L’entreprise qui en bénéficie doit, elle aussi, respecter le principe de confidentialité

 

Le dirigeant d’une entreprise qui a bénéficié d’une procédure de conciliation ne peut pas utiliser les documents issus de cette procédure contre un de ses créanciers dans un procès ultérieur.

De la conciliation à l’ouverture d’une procédure collective

La conciliation pour éviter l’ouverture d’une procédure collective

Une banque consent à une société une ouverture de crédit de 350 000 € et un prêt de 800 000 € dont le dirigeant se rend caution solidaire.

La société rencontrant des difficultés financières, une procédure de conciliation est ouverture et s’avère concluante. Un protocole de conciliation est alors mis en place, dans lequel le dirigeant contracte de nouveaux engagements de cautionnement solidaire au profit de la banque.

Pour mémoire, la procédure de conciliation permet à une entreprise en difficulté d’éviter sa mise en redressement judiciaire. Le conciliateur a, durant 4 mois au maximum (sauf prorogation accordée par le président du tribunal de commerce d’un mois supplémentaire), pour mission de négocier un accord amiable entre le dirigeant de l’entreprise et les créanciers de celle-ci (c. com. art. L. 611-6).

Les suites d’une conciliation sans succès

Finalement, l’accord de conciliation prévu entre la société et la banque n’est pas exécuté jusqu’à son terme. S’ensuit alors l’ouverture d’une seconde procédure de conciliation qui se solde par un échec, puis la mise en redressement judiciaire de la société. La situation de la société ne s’améliorant toujours pas, le redressement judiciaire est converti en procédure de liquidation judiciaire.

Le principe de confidentialité au coeur de la procédure de conciliation

Le comportement fautif de la banque durant la conciliation soulevé par le dirigeant en justice

La banque assigne le dirigeant en paiement de ses engagements de caution. Pour se défendre, celui-ci invoque alors le comportement fautif de la banque durant la seconde procédure de conciliation. Pour appuyer ses propos, le dirigeant communique plusieurs e-mails adressés par la banque au conciliateur qui démontrent, selon lui, les fautes de la banque.

Le dirigeant demande en conséquence des dommages-intérêts d’un montant équivalent aux sommes réclamées par la banque au titre des cautionnements.

La cour d’appel rejette cette demande, les e-mails échangés entre le conciliateur et la banque durant la procédure de conciliation étant couverts par la confidentialité.

Le dirigeant se pourvoit alors en cassation.

La confidentialité bénéficie à l’ensemble des parties prenantes à la conciliation

Le dirigeant soutient que l’obligation de confidentialité pesant sur les personnes appelées à la procédure de conciliation ne s’applique qu’à l’égard des tiers, et non entre les parties prenantes à cette procédure.

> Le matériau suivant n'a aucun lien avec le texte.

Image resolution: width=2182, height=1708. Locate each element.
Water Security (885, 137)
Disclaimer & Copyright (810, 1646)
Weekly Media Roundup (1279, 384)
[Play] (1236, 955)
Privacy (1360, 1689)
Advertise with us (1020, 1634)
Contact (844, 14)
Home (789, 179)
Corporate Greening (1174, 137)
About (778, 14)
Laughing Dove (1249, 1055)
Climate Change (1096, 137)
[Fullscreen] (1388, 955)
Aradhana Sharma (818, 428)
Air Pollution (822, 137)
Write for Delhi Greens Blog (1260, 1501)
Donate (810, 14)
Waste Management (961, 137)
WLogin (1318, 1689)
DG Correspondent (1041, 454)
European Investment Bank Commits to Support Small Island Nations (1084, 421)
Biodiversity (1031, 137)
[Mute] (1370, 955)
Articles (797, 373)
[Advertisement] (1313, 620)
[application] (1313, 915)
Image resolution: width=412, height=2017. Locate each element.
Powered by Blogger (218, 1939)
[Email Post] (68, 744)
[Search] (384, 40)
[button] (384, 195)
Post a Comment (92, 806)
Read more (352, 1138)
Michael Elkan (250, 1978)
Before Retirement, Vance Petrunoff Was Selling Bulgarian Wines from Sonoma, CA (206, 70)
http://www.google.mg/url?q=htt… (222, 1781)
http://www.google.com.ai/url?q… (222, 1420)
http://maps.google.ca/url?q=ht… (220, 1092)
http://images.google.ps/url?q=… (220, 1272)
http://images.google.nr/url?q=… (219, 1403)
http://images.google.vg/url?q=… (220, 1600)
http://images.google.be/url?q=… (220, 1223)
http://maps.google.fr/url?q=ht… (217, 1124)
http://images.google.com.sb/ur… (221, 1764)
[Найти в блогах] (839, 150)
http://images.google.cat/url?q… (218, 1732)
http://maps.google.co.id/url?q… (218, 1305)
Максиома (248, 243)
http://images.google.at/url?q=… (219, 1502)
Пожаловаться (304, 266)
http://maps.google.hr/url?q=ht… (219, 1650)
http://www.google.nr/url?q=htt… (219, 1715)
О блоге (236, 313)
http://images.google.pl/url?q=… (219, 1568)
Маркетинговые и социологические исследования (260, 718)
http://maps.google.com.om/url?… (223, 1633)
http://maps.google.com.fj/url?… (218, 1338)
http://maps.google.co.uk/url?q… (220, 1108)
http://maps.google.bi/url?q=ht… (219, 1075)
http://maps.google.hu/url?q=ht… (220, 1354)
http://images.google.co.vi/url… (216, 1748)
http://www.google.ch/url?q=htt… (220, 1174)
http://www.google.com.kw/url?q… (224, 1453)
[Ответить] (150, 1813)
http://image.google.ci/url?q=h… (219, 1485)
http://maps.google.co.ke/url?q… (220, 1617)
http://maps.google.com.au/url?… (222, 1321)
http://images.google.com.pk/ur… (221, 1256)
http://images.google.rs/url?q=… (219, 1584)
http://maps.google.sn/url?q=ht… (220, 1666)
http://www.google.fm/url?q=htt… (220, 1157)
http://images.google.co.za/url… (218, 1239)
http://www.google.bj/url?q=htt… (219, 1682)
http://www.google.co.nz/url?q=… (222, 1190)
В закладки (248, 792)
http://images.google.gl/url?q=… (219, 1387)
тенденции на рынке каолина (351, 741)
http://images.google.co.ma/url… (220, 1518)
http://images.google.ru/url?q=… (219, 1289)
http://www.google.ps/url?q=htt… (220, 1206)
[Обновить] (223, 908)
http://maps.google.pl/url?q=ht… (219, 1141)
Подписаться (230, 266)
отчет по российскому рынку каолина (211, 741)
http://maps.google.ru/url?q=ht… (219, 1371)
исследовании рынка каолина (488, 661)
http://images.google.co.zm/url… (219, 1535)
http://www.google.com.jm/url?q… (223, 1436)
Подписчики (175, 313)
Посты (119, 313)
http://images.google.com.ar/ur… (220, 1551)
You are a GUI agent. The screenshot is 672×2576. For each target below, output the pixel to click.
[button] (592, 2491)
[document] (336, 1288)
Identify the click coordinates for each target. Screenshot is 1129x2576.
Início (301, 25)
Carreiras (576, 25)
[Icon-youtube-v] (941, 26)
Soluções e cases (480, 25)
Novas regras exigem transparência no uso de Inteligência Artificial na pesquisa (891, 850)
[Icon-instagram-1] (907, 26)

Il pouvait donc opposer à la banque le contenu des échanges et son comportement dans le cadre de la conciliation, sans méconnaître son obligation de confidentialité.

Cependant, la Cour de cassation rappelle que toute personne appelée à la procédure de conciliation ou qui, par ses fonctions, en a connaissance est tenue à une obligation de confidentialité (c. com. art. L. 611-15). Ce texte est général et n’autorise pas une levée de la confidentialité entre les parties.

En conséquence, la Cour de cassation balaye l’argument du dirigeant et valide la solution des juges d’appel.

En pratique : La confidentialité attachée à la procédure de conciliation est primordiale pour le chef d’entreprise et la survie de son entreprise. Elle s’impose notamment aux journalistes financiers, qui peuvent toutefois passer outre lorsque leur article doit contribuer à l’information légitime du public sur un débat d’intérêt général (cass. com. 15 décembre 2015, n° 14-11500). Avec cette nouvelle décision du 5 octobre 2022, la Cour de cassation rappelle que le principe de confidentialité bénéficie à l’ensemble des parties prenantes à la procédure, y compris aux créanciers, aussi bien durant la procédure qu’après.